Em uma guerra, o poder do estado é levado ao extremo, e sob os slogans da “defesa” e da “emergência”, ele pode impor uma tirania ao público que, em tempos de paz, enfrentaria franca e aberta resistência. Desta forma, a guerra provê muitos benefícios a um estado e, de fato, todas as guerras modernas trouxeram aos povos envolvidos um permanente legado de maiores encargos estatais sobre a sociedade. A guerra, além disso, provê ao estado oportunidades tentadoras de conquistar territórios sobre os quais pode exercer o seu monopólio da força. Definitivamente, Randolph Bourne estava correto quando disse que “a guerra é a saúde do estado”; porém, para qualquer estado em particular, uma guerra pode significar tanto sua saúde quanto estragos irreparáveis.[xxxv]
Podemos colocar à prova a hipótese de que o estado está majoritariamente interessado em proteger a si mesmo, e não os seus súditos, levantando a seguinte questão: qual a categoria de crimes que o estado persegue e pune mais intensamente — aqueles cometidos contra os cidadãos ou aqueles cometidos contraele próprio? No vocabulário do estado, os crimes mais graves são quase invariavelmente não-agressões contra indivíduos ou contra a propriedade privada, mas sim ataques contra o próprio bem-estar do estado: por exemplo, traição, deserção de um soldado para o lado inimigo, fugir do alistamento militar compulsório, subversão e conspiração subversiva, assassinato de governantes, e crimes econômicos contra o estado, como falsificação da sua moeda ou evasão fiscal.

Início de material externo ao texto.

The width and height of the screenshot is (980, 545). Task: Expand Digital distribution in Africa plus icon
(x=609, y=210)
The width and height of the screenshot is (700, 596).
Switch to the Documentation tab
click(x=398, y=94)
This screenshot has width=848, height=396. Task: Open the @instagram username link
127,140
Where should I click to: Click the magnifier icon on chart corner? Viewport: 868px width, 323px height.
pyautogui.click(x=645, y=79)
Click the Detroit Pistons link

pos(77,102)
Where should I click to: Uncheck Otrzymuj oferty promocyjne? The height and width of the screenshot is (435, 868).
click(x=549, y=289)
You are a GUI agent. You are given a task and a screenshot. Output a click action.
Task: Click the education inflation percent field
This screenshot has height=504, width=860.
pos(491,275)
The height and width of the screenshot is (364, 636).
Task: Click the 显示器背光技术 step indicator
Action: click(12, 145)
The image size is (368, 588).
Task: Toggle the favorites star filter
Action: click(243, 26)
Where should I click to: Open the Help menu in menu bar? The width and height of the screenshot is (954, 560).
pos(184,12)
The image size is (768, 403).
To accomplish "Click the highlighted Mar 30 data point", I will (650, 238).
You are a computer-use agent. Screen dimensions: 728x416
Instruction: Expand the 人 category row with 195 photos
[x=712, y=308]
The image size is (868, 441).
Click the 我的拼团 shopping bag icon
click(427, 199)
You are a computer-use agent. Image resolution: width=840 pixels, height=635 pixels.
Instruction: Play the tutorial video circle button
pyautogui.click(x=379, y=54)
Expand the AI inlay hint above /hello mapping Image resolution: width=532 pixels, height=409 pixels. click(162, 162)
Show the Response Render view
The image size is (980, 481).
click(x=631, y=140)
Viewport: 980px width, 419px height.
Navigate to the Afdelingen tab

Ou compare a intensidade dedicada à perseguição de um homem que tenha atacado um policial com a atenção que o estado concede ao ataque a um cidadão comum. Curiosamente, no entanto, esta explícita prioridade do estado à sua própria contra o público não parece suscitar nas pessoas nenhum sentimento de incoerência e inconsistência em relação à sua pretensa raison d’etre.[xxxvi]
[xxxv] Vimos que o apoio por parte dos intelectuais é fundamental ao estado, e isto inclui o apoio contra as suas duas ameaças essenciais. Assim, acerca do papel dos intelectuais americanos no envolvimento dos Estados Unidos na Primeira Guerra Mundial, ver Randolph Bourne, “The War and the Intellectuals,” em The History of a Literary Radical and Other Papers (New York: S.A. Russell, 1956), p. 205-22.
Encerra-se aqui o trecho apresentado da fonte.